## Your objective
Print each line exactly, from the one with "The image size" to the very last line of the listing, and keep the pictures out.

+-------+

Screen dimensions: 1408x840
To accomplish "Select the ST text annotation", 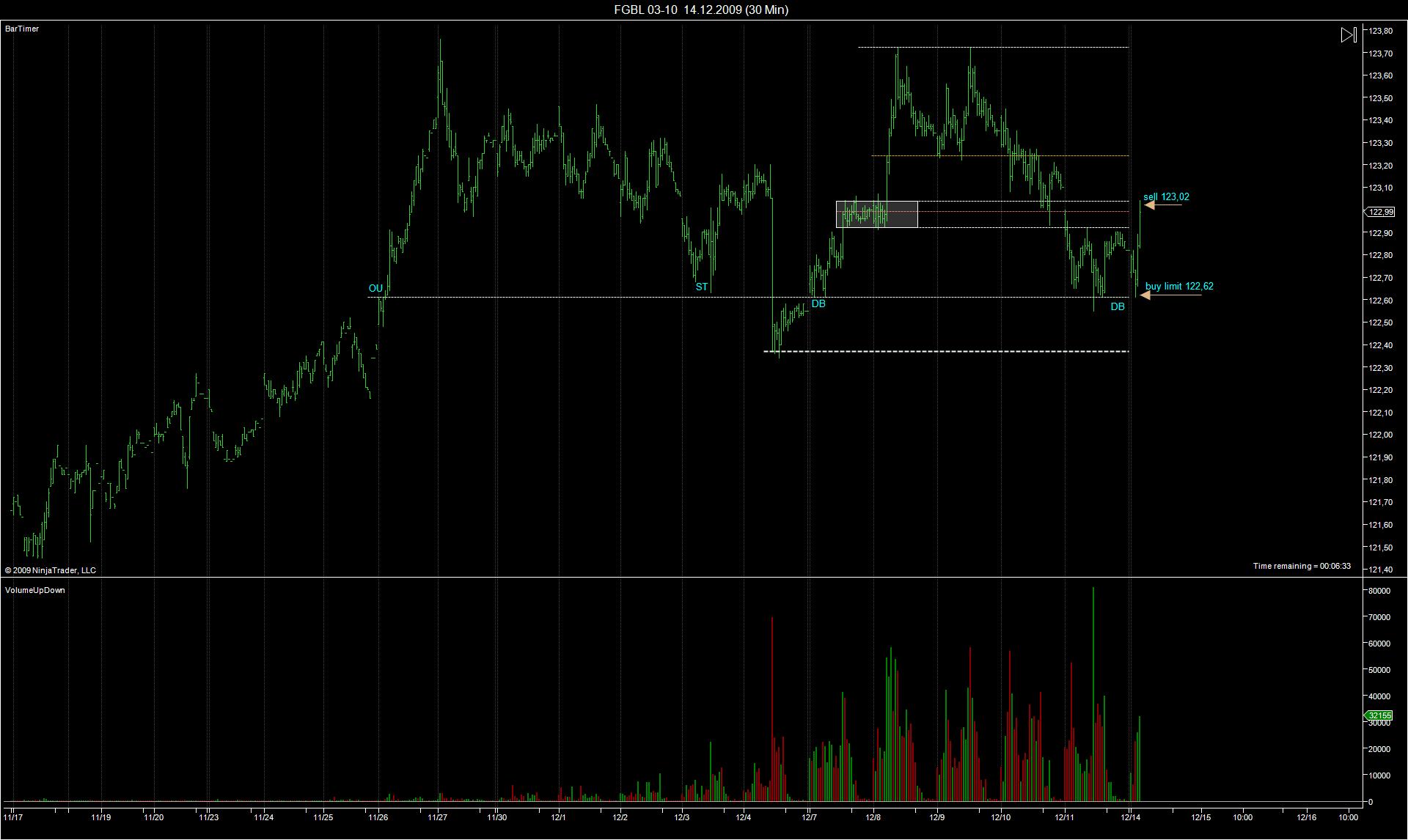I will (702, 287).
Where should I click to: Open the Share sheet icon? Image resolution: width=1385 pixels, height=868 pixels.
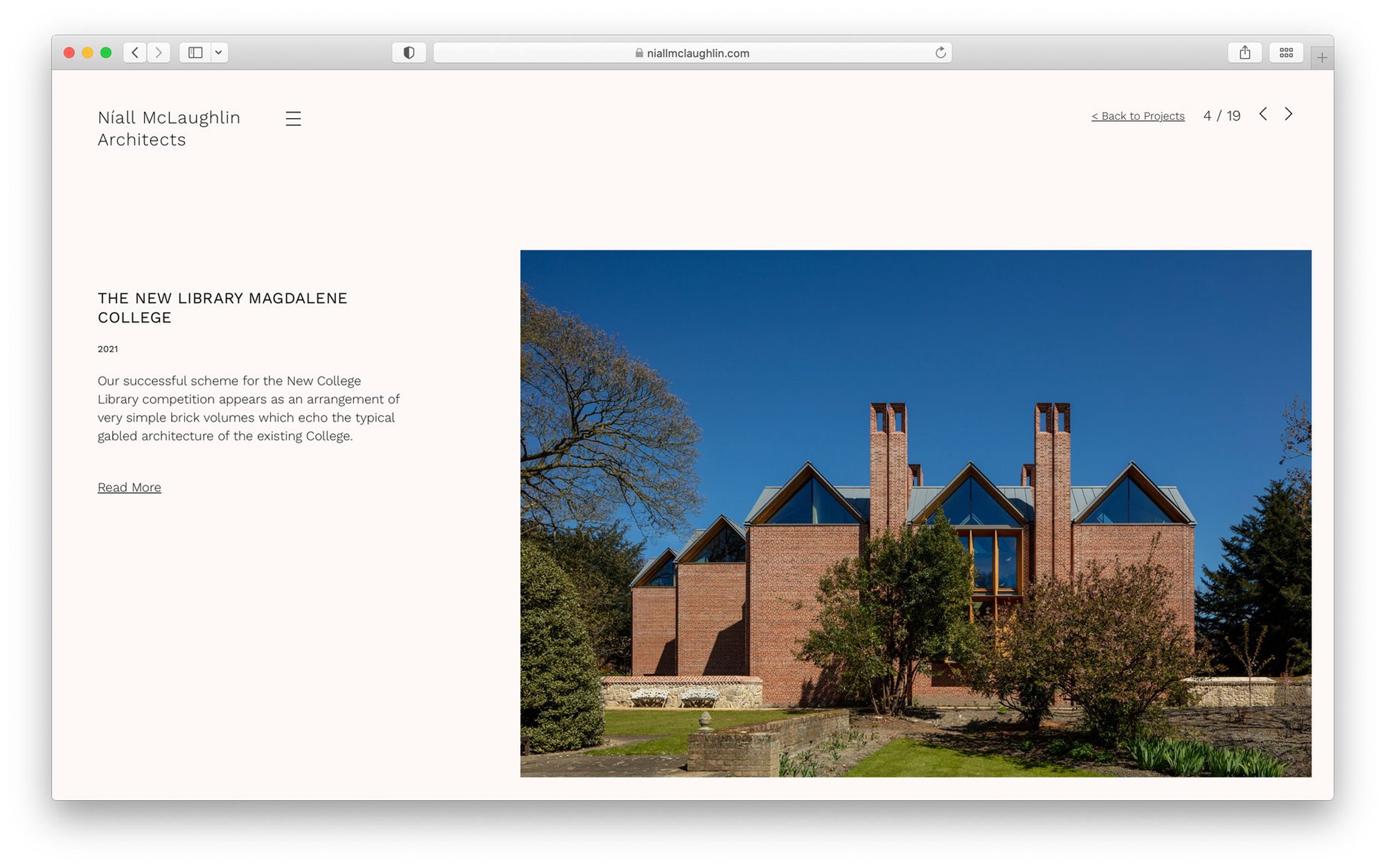point(1244,53)
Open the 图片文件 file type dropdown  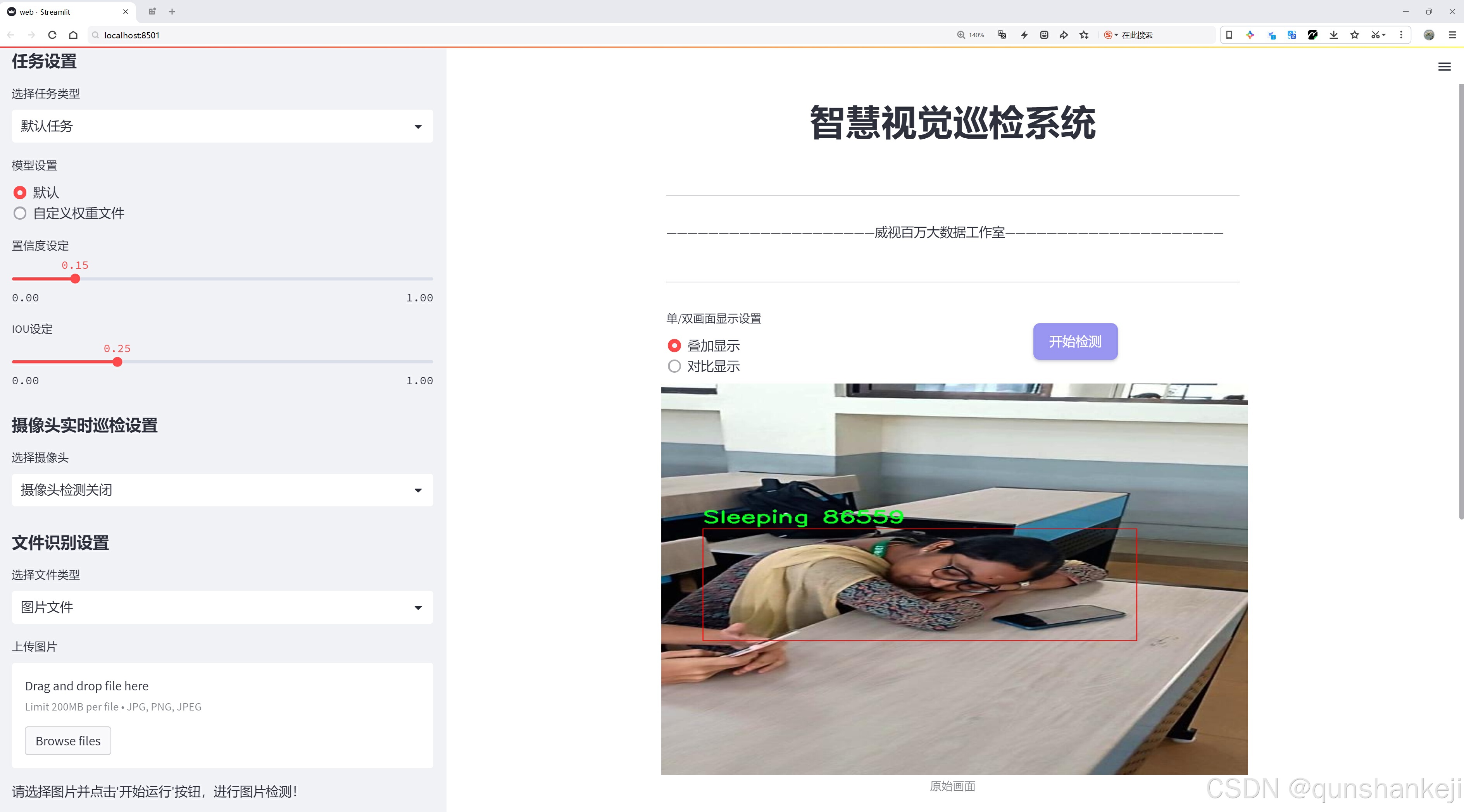222,607
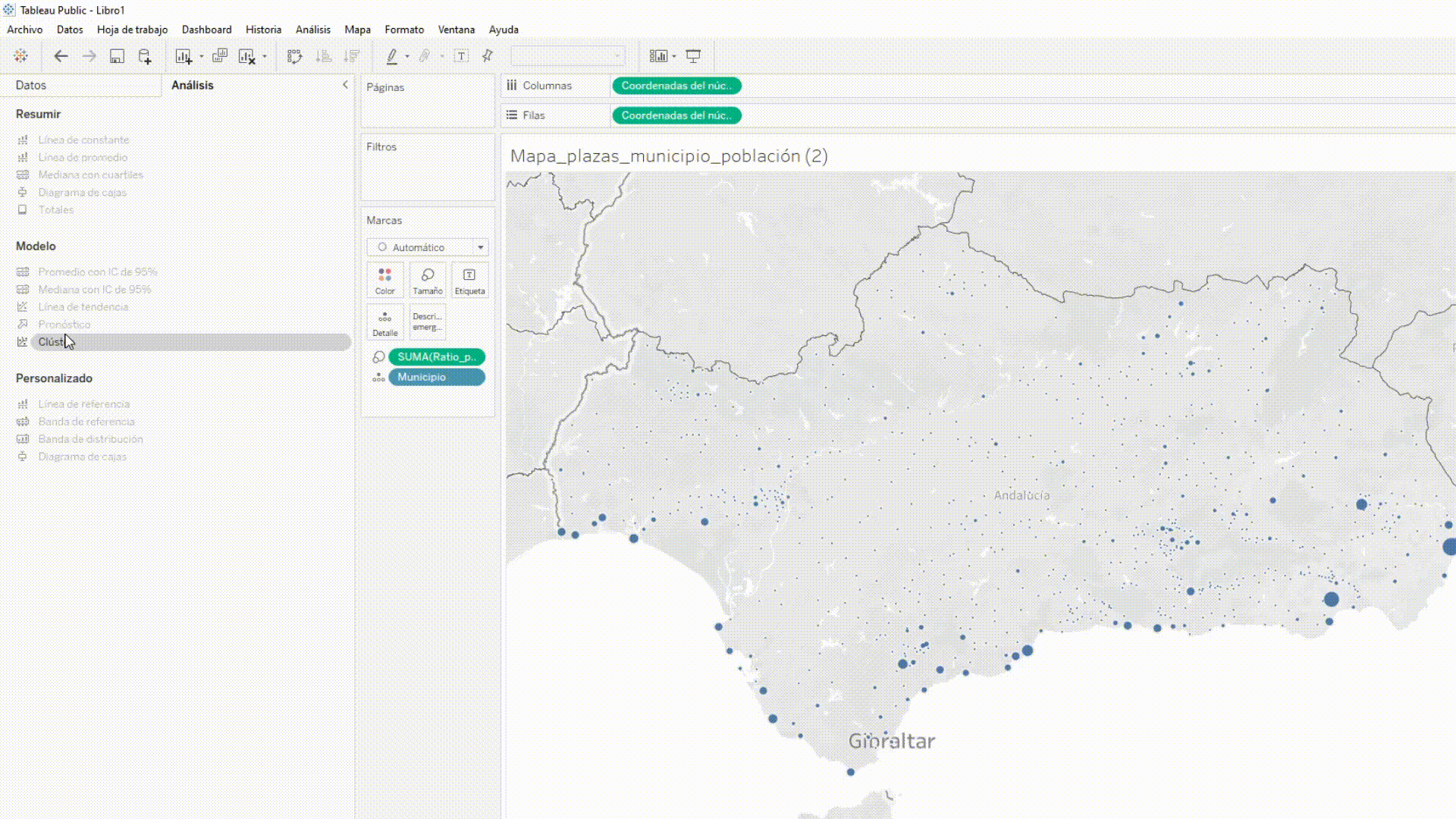Open highlight pen dropdown arrow
The height and width of the screenshot is (819, 1456).
[x=407, y=56]
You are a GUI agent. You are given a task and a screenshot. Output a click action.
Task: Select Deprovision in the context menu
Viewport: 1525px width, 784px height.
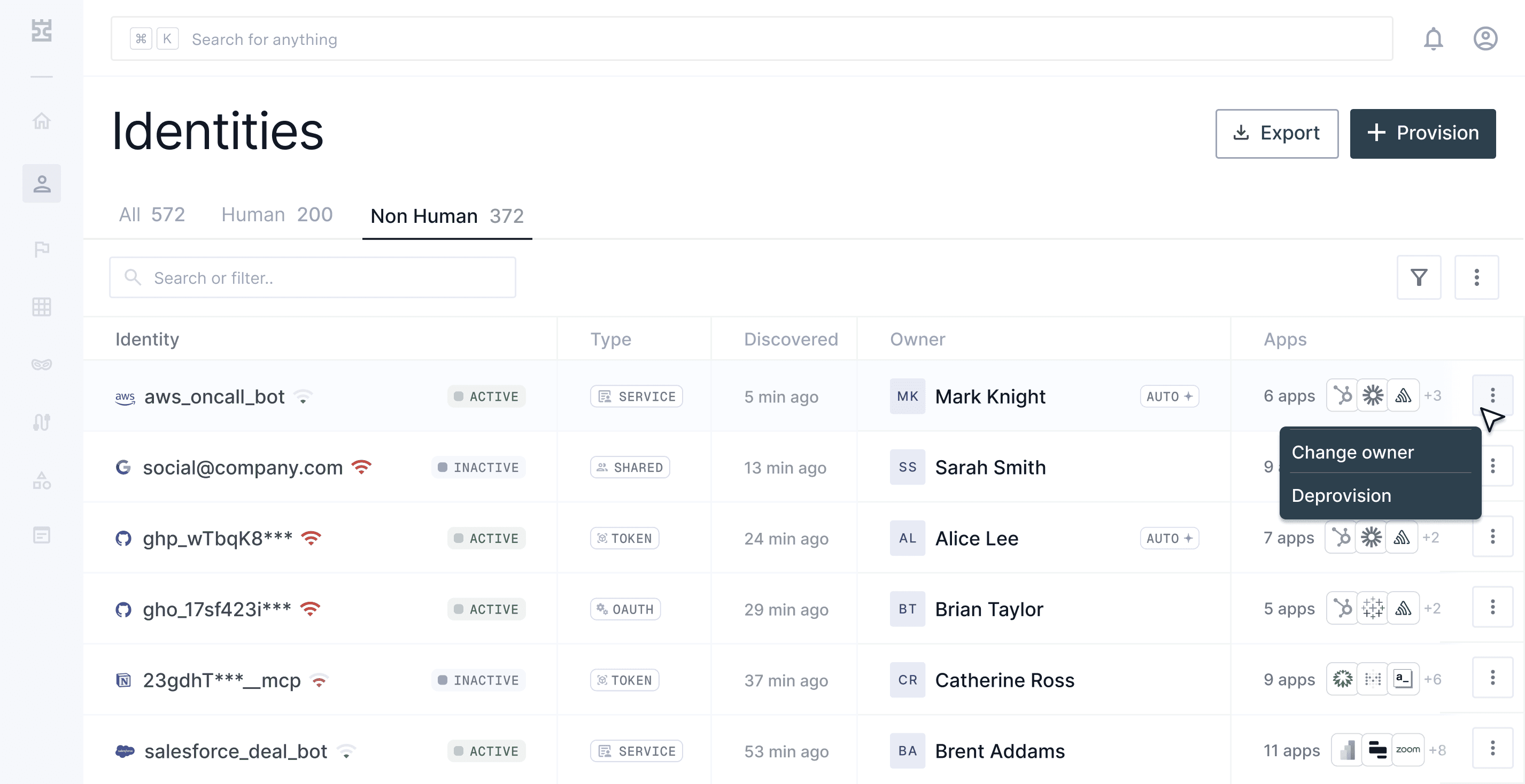click(x=1341, y=496)
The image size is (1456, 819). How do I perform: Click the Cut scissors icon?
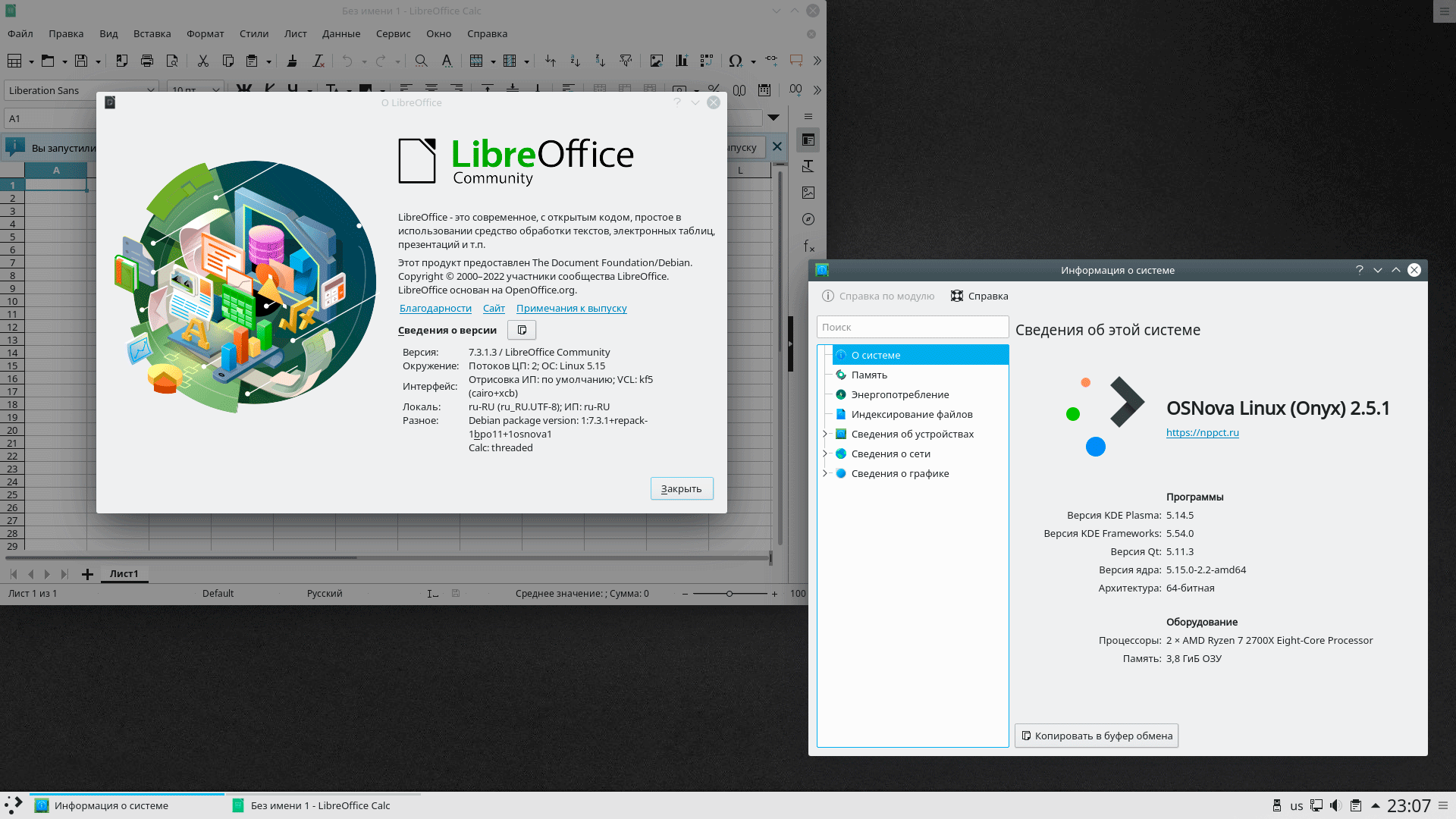[x=202, y=61]
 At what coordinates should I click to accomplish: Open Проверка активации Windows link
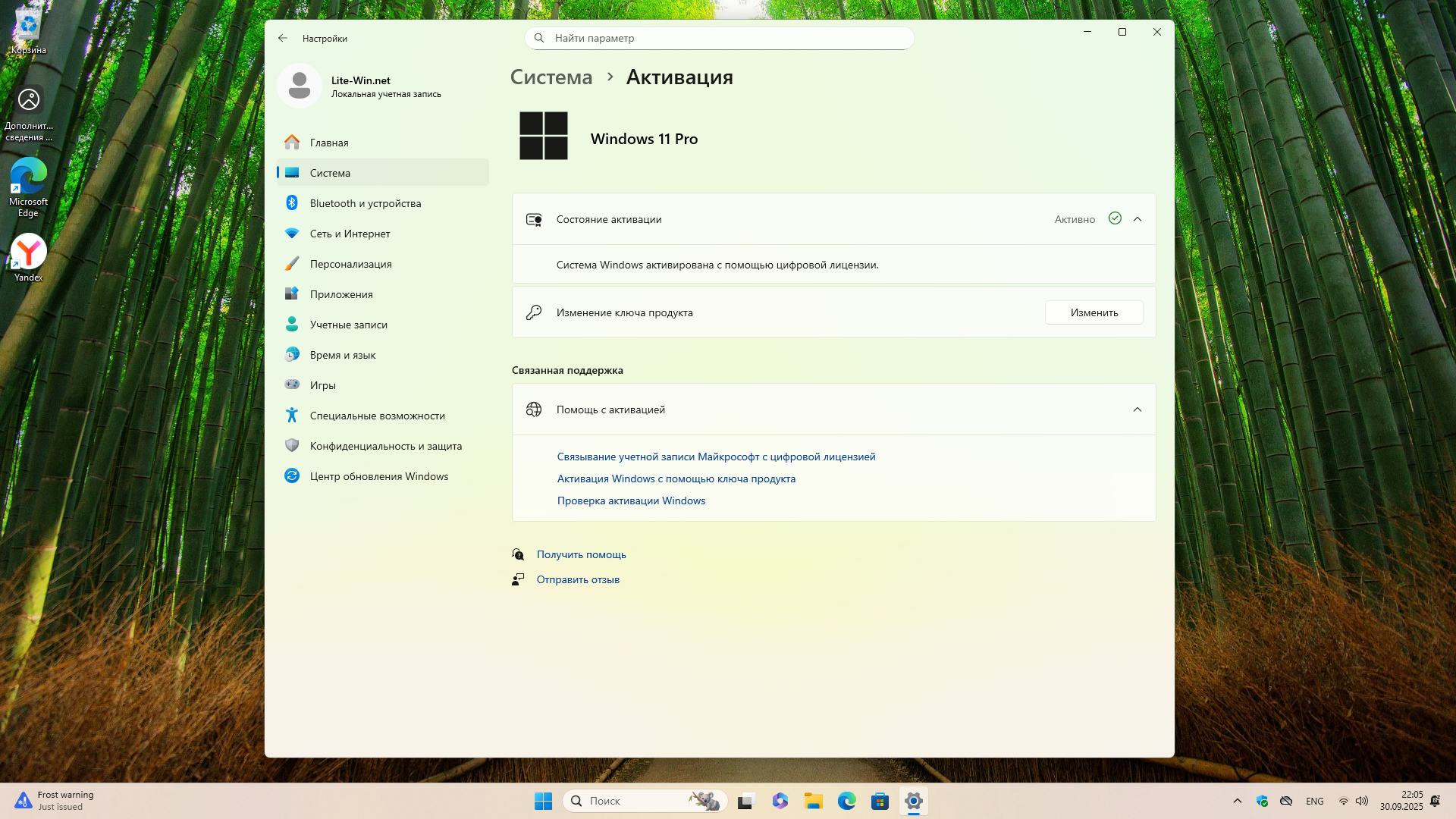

+-------+

## Output below
The image size is (1456, 819). How do I perform: Click the Cut scissors icon?
[x=202, y=61]
 At what coordinates should I click to accomplish: Open Проверка активации Windows link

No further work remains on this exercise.